Described by Michael Edwards in The Finest Wines of Champagne as “one of the most courageous and creative of Champagne’s many growers”, Jerome Prevost epitomises artisan champagne. He produces just one wine (with a few supplementary experiments) from a single vineyard, single vintage and single variety (Meunier). Having learned much from his famous mentor, Anselme Selosse, Jerome has become one of the most adored and respected growers in Champagne.
2 Rue Petite Montagne, Gueux +33 3 26 03 48 60
For the first twelve years, Jerome produced just one wine, La Closerie Cuvee Les Beguines, from single-vineyard, single-vintage, Meunier. Then, in 2000, he began experimenting. He made a wine called Une Fois Pour Tout (‘Once and for All’), which was the identical wine as Les Beguines, but aged for an additional year in barrel before bottling. He had not set out to make a superior wine, simply one of a different character, and so to make this point, he priced the new wine at one euro more than Les Beguines.
Then, in 2003, he produced a similar wine, d’Ailleurs, which was also bottled a year after Les Beguines and was assembled from an arbitrary selection of barrels.
Most recently, in 2007, Jerome made his first rose. The colour came from a red wine he had produced from vines suffering from ‘court-noue’, or fanleaf virus. Court-noue inhibits flowering, thereby concentrating the juice and phenolics in the reduced bunches. The wine, as is his fashion, was released two years later in 2009, in a remarkably small quantity – just 2,800 bottles.
The wines of Jerome Prevost are difficult to summarise as they vary widely depending on the vintage and age. However, you can expect to be met with powerful aromatics, alluring spice and great verve and length. They are exceptionally gastronomic and a perfect choice with food.

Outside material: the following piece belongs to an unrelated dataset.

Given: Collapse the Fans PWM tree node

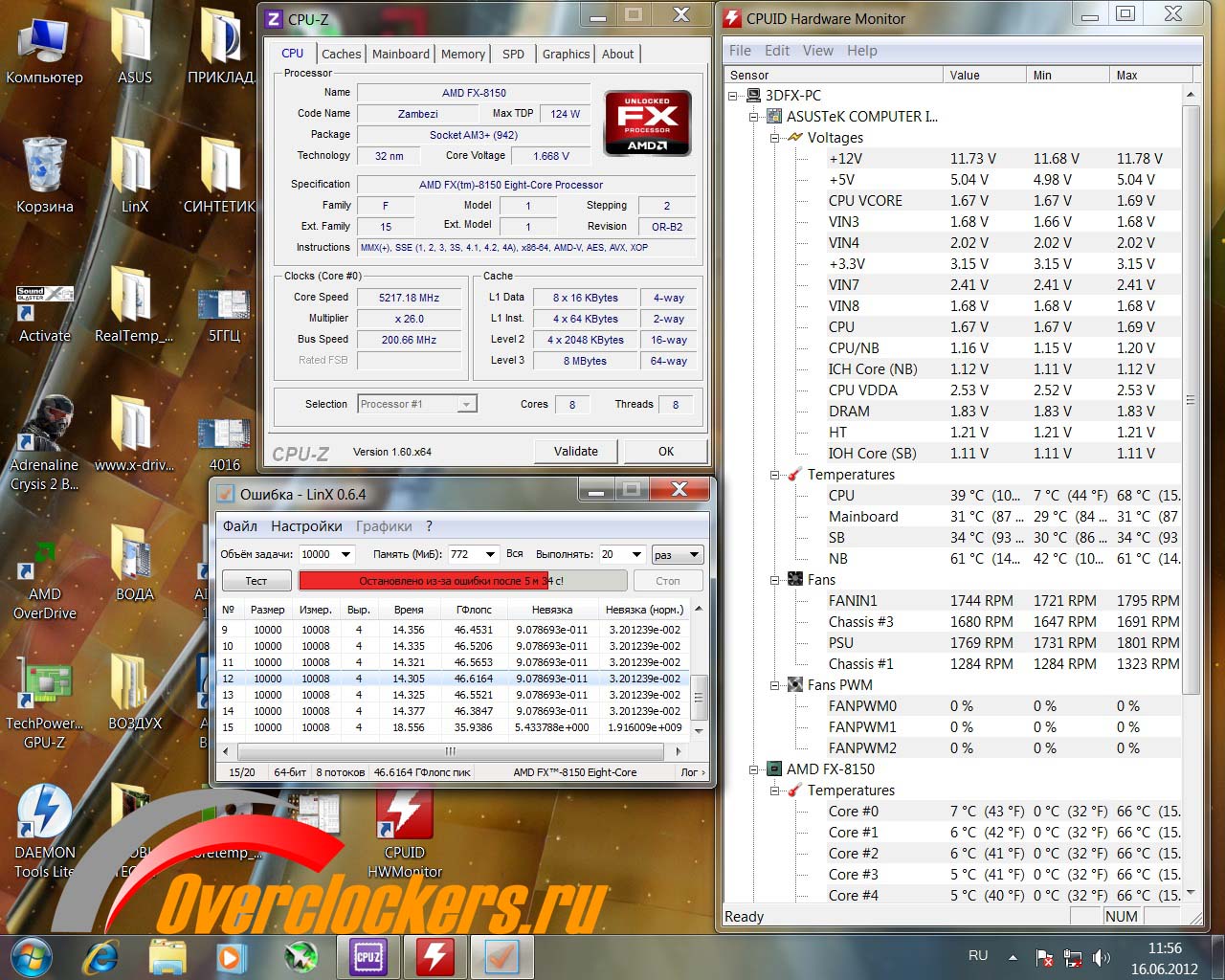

Jerome Prevost may not have planned to be a winemaker (he’s more of an artist), but when he inherited a couple of hectares of vines from his grandmother in 1987 at the age of 21, he turned his artistic eye to grapes. Since that time, he has devoted his adult life to producing a champagne masterpiece.
For the first eleven years, he sold his sold grapes to the co-operative. Then in 1998, with the encouragement and helping hand of his good friend Anselme Selosse, Jerome started making his own wines. Unlike the traditional blended wines of the region, he focused on the grapes from one vineyard, Les Beguines, from one vintage and from one grape variety, the unsung Meunier. Early on, the wine was made in the Selosse winery in Avize, as Jerome didn’t yet have his own space. Since the 2003 vintage, La Closerie has been produced in the garage of Jerome’s cottage in Gueux.

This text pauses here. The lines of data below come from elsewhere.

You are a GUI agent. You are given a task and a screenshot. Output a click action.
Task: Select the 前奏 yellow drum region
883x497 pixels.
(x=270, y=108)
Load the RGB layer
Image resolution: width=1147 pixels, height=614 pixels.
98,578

The love of painting, sculpting, photography and poetry has stayed with Jerome, and occasionally he is joined in the vineyards by visiting artists. He has also arranged several wine and poetry events with distinguished poets. Once when speaking to an Australian wine merchant, Jerome said: “I like words because they are like vines, planted in the soils of culture.” (bibendum.com.au) Poignant words indeed.
The small village of Gueux, where Jerome’s 2.2 hectares are planted, lies 12 kilometers to the west of Reims. The soil in this particular site is full of minute marine fossils deposited over 45 million years ago, when the area was under the ocean. This sandy, calcareous mixture imparts a very specific character to the fruit and the wines.
Jerome, like his mentor Anselme Selosse, uses biodynamic practices in the vineyards. He favours ploughing to ventilate the soils, which helps to keep the vines (planted in the 1960s) healthy and prosperous.
Within his vineyard parcels are a few rows of co-planted grapes where Chardonnay, Pinot Noir and Pinot Blanc grow amongst the Meunier. It will be interesting to see if he decides to experiment with these varieties in the future.
The wines are vinified naturally. Fermentation starts with indigenous yeasts and occurs mainly in barriques, but a few 600L demi-muids are also used. The wines are not fined, filtered or cold-stabilized, and the dosage is usually less than 4 grams per litre. All the bottles are disgorged at the same time, two years after the harvest. Therefore, even though all the fruit comes from a single vintage, the bottles are not permitted to list the vintage date as the wines have not aged for the required minimum of 3 years. However, there is a helpful code on each label to let drinkers know which vintage each bottle comes from.